REQUIREMENT:
Wherever the word "computer" appears in a line of the data, that line should be copied.

EXERCISE DATA:
=-=-=-=-=

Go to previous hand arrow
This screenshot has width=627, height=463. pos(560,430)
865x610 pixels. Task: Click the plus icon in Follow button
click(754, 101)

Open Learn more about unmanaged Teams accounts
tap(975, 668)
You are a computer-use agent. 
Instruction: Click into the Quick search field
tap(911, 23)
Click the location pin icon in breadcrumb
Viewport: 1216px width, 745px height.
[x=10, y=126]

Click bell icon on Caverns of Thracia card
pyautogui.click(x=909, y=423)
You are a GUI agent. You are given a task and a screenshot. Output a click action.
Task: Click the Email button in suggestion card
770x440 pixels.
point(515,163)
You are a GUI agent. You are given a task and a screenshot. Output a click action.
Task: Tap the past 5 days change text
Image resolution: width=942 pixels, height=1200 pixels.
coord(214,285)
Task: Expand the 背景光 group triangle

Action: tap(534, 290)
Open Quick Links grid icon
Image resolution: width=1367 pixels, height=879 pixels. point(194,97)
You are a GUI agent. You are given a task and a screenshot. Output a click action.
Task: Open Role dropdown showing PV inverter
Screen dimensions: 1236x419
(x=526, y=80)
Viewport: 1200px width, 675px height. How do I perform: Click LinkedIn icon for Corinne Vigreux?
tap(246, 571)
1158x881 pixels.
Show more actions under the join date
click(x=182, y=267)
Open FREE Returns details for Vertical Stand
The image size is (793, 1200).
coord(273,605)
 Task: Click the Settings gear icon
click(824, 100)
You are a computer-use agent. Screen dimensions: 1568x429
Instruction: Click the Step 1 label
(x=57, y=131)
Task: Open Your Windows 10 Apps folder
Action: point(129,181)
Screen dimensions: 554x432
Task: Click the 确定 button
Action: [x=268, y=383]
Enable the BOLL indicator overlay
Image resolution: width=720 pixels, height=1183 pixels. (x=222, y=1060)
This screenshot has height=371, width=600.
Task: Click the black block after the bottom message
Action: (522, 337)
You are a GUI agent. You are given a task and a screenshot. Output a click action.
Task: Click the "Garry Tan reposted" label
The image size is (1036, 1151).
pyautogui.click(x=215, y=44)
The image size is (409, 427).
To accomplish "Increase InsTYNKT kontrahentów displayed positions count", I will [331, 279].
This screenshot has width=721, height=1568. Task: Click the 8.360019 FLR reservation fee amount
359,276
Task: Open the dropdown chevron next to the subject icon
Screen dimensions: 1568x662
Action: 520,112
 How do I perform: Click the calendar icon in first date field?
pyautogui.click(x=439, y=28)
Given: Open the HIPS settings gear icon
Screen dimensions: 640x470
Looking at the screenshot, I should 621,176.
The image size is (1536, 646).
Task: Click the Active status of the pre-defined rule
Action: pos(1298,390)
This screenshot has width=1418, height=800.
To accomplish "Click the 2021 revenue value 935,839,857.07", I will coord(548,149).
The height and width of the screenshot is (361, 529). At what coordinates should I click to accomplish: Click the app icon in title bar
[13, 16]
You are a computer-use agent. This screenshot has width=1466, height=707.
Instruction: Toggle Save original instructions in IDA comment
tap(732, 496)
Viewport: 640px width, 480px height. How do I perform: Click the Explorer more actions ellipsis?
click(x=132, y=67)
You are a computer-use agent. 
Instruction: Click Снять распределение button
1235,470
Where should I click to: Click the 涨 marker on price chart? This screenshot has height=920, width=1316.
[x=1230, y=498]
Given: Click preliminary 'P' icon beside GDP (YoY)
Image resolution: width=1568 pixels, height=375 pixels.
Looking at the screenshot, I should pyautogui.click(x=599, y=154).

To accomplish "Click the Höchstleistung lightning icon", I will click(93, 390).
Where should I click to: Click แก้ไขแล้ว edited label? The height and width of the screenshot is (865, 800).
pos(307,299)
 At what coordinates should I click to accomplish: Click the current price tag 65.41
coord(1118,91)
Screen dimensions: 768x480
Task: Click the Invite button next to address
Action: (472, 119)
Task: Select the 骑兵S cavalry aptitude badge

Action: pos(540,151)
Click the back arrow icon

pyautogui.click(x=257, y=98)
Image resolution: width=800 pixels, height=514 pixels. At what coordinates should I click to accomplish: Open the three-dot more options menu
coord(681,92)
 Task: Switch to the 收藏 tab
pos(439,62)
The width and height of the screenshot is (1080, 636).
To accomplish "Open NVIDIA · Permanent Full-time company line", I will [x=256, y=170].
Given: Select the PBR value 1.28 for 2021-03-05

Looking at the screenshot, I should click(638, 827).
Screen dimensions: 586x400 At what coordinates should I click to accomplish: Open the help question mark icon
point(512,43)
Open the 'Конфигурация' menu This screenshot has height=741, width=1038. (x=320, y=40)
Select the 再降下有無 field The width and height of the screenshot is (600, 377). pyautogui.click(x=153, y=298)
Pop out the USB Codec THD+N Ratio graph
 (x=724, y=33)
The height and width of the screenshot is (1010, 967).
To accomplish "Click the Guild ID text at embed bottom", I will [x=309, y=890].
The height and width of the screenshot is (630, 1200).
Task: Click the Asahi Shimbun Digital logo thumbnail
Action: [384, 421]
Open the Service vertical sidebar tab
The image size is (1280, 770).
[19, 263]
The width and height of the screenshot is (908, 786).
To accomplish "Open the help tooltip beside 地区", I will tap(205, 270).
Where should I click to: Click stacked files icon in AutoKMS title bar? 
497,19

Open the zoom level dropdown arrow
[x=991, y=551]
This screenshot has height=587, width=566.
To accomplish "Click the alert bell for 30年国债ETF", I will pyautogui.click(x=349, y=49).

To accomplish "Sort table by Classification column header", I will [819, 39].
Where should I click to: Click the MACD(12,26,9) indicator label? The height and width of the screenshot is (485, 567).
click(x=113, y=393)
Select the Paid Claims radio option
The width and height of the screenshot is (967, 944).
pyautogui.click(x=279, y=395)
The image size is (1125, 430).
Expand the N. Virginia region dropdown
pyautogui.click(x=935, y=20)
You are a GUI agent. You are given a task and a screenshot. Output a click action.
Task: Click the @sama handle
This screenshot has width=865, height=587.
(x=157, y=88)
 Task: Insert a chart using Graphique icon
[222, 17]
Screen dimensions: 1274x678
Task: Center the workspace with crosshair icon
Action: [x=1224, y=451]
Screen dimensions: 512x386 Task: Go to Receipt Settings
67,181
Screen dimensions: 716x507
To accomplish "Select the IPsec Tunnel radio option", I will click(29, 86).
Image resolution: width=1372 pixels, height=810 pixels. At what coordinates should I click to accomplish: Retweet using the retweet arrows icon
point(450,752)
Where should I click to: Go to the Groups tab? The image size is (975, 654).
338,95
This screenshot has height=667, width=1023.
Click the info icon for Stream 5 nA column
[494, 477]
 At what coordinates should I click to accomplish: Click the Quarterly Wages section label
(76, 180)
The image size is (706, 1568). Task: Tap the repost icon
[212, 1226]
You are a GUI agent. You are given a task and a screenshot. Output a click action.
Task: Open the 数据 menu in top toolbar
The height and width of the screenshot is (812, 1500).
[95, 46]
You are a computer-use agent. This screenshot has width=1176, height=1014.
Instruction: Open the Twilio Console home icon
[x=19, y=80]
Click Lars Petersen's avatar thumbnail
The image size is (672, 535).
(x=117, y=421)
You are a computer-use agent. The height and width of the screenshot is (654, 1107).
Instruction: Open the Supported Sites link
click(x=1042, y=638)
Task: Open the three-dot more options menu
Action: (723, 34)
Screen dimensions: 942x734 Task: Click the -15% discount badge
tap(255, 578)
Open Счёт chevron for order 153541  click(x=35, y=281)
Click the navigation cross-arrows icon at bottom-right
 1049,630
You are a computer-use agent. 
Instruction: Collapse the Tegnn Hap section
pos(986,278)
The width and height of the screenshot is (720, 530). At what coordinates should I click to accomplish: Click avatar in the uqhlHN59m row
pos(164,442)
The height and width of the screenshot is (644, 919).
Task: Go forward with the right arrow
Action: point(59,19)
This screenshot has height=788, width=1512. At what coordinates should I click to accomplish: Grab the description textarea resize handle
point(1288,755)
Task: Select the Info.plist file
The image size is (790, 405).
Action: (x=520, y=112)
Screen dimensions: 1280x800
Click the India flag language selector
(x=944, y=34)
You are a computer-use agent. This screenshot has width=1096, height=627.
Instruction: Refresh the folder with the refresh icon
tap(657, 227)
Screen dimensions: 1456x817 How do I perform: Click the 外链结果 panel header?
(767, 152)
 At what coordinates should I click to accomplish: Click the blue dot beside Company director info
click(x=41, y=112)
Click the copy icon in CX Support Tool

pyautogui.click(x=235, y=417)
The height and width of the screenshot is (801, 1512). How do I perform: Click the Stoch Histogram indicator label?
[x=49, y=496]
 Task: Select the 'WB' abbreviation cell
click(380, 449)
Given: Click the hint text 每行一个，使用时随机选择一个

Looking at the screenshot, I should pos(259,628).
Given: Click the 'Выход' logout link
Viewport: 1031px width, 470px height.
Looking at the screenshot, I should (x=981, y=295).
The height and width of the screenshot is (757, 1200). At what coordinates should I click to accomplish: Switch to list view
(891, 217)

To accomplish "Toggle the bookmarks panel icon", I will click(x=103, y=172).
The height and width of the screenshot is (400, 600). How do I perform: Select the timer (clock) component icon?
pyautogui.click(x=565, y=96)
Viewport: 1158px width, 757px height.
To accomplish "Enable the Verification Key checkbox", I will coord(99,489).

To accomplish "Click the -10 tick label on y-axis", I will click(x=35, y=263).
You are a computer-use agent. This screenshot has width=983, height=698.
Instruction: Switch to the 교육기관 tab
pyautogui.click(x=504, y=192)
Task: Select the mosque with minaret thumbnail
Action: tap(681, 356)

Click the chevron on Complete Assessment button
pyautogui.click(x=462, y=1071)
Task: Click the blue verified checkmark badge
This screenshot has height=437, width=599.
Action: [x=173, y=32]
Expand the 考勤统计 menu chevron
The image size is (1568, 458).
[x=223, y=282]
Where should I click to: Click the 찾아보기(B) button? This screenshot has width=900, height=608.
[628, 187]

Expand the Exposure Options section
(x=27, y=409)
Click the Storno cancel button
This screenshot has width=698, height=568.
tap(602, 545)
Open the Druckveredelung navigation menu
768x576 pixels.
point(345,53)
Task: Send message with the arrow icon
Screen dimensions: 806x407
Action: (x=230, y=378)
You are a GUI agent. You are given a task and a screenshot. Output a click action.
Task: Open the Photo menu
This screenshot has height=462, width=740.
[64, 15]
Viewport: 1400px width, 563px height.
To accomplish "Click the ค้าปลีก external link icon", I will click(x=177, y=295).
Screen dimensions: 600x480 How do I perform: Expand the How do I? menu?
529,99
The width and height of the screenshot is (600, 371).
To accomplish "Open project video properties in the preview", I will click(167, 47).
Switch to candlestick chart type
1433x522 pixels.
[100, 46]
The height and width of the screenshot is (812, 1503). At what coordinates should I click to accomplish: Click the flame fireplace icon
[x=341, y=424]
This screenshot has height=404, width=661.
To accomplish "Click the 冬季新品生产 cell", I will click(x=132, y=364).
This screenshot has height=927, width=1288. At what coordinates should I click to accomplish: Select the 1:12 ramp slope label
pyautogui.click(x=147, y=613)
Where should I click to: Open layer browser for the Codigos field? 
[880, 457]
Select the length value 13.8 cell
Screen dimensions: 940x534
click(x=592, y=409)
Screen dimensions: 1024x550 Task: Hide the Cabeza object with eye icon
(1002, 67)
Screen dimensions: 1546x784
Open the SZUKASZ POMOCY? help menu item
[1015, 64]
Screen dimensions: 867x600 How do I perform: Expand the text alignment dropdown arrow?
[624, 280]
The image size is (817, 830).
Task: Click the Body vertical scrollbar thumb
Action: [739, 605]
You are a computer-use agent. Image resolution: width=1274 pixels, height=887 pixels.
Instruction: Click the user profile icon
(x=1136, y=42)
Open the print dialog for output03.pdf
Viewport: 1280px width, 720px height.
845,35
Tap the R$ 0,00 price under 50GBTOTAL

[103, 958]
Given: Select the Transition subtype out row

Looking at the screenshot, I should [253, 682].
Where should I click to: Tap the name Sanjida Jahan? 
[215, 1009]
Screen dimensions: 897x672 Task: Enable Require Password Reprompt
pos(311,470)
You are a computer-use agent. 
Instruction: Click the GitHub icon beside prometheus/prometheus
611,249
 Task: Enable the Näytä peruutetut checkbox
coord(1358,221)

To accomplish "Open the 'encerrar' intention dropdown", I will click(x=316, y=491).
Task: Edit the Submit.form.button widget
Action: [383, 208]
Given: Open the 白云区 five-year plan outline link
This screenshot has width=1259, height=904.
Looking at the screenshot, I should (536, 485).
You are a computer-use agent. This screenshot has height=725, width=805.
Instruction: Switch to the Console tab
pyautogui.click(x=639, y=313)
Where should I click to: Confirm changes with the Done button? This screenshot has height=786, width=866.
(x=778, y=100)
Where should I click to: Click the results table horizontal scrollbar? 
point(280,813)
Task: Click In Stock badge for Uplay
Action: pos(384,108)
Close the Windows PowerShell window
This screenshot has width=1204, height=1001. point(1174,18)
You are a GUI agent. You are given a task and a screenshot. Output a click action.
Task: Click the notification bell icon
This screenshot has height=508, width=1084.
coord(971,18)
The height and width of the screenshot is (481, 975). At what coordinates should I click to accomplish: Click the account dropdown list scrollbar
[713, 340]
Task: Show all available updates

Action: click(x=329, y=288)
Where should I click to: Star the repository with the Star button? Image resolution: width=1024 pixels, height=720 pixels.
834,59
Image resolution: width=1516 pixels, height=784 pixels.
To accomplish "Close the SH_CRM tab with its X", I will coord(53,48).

=-=-=-=-=

TASK SOLUTION:
You are a computer-use agent. 
You are a computer-use agent. Screen dimensions: 1568x429
You are a computer-use agent. This screenshot has width=1466, height=707.
You are a computer-use agent. 
You are a computer-use agent. This screenshot has width=1176, height=1014.
You are a computer-use agent. The height and width of the screenshot is (654, 1107).
You are a computer-use agent. 
You are a computer-use agent. This screenshot has width=1096, height=627.
You are a computer-use agent. This screenshot has width=983, height=698.
You are a computer-use agent. Image resolution: width=1274 pixels, height=887 pixels.
You are a computer-use agent. 
You are a computer-use agent. This screenshot has height=725, width=805.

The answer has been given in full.